Oil and gas production for the third quarter 2011 was 2.2 million barrels of oil equivalent (Boe), or 24,200 Boe per day, compared to 1.9 MMBoe (21,100 Boe per day) for the third quarter 2010, reflecting a 15% increase. Revenues from oil and gas production were $170.1 million for the third quarter 2011 compared to $102.1 million for the third quarter 2010. Increased revenues from production were attributable to higher production volumes and higher oil prices. Oil represented 69% of total production for the third quarter 2011, compared to 58% of total production for the third quarter 2010. ATP continues to sell a majority of its oil production at prices close to Louisiana Light Sweet pricing (LLS), currently trading at a substantial premium to West Texas Intermediate pricing (WTI).

The Mississippi Canyon (MC) Block 942 #2, located in approximately 4,000 feet of water, was completed at a measured depth of 21,400 feet in the Miocene S sand at ATP’s deepwater Telemark Hub in the Gulf of Mexico. This will be the fourth well tied back to the ATP Titan floating drilling and production platform located at MC Block 941. ATP encountered 167 feet of additional net pay sands above pre-drill estimates. These sands are in addition to the 72 feet of logged net oil pay seen in the original target sand at the Morgus well located at MC 942 #2. Because of the considerable additional hydrocarbon-bearing sands, ATP is adjusting its completion plan to include two new gravel packs which will extend the projected completion time to late January 2012, and ATP expects a positive effect on production by extending the production life and third-party reserve estimates associated with MC 942. ATP operates the deepwater Telemark Hub with a 100% working interest and owns 100% of the subsidiary that owns the ATP Titan and associated pipelines and infrastructure.

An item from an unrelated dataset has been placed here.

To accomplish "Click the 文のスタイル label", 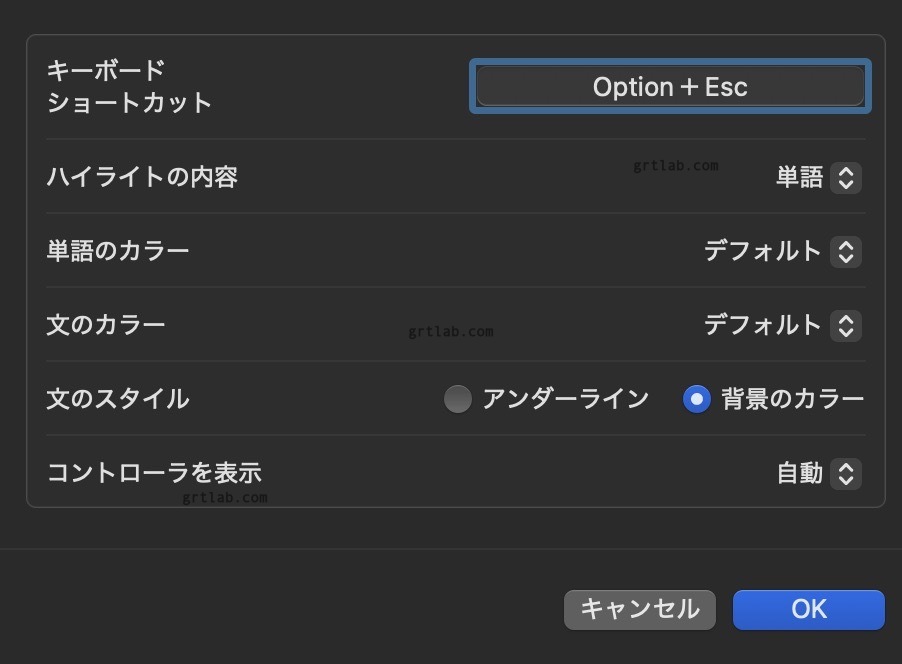I will 118,399.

The second Clipper well, located at Green Canyon (GC) 300 #4, in approximately 3,450 feet of water, encountered 56 feet of logged net oil pay confirming reserves previously booked. The 9-5/8 inch casing has been set at 15,778 feet measured depth through the pay intervals. The well will now be completed and tested. In July 2011, ATP successfully completed and flow tested the first Clipper well, GC 300 #2 ST #1, at a rate of 45.6 MMcf per day and 4,656 Bbls per day. The pipeline lay barge for the Clipper wells is contracted for third quarter 2012 and will tie in both the GC 300 #4 and #2 wells to the Murphy Oil operated Front Runner production facility. ATP operates Clipper and presently owns a 100% working interest.

Lease operating expense for the third quarter 2011 was $27.7 million ($23.5 million recurring and $4.2 million workover expenses) compared to $27.5 million ($21.6 million recurring and $5.9 million workover expenses) for the third quarter 2010. Recurring operating expenses per Boe for the third quarter 2011 were $10.55 compared to $11.10 for the third quarter 2010, a 5% decrease. Per-unit costs improved as fixed costs were spread over increased production volumes. Workover expenses in the third quarter of 2011 were primarily from well work and pipeline remediation at the company’s Gomez Hub.

ATP recorded a net loss attributable to common shareholders of $5.6 million or $(0.11) per basic and diluted share for the third quarter 2011, compared to $58.4 million or $(1.15) per basic and diluted share for the same 2010 period. The net loss attributable to common shareholders for the third quarter of 2011 and 2010 was impacted by items analysts sometimes exclude from their published estimates. For the third quarter of 2011, those items include workover expenses of $4.2 million, a loss on abandonment of $2.7 million, and $77.2 million related to unrealized derivative income for the quarter. For the third quarter of 2010, those items include a gain on disposal of properties of $15.0 million, a property impairment of $3.0 million, and workover expenses of $5.9 million.

Cash flow from operating activities for the third quarter 2011 was $86.3 million compared to $20.2 million for the same period a year ago.

During September 2011, ATP’s wholly owned subsidiary, ATP Titan, LLC, entered into a Second Amendment to its term loan agreement. The lender advanced the remaining $50.0 million ($44.5 million, net of transactions costs and discount) under the terms of the original agreement.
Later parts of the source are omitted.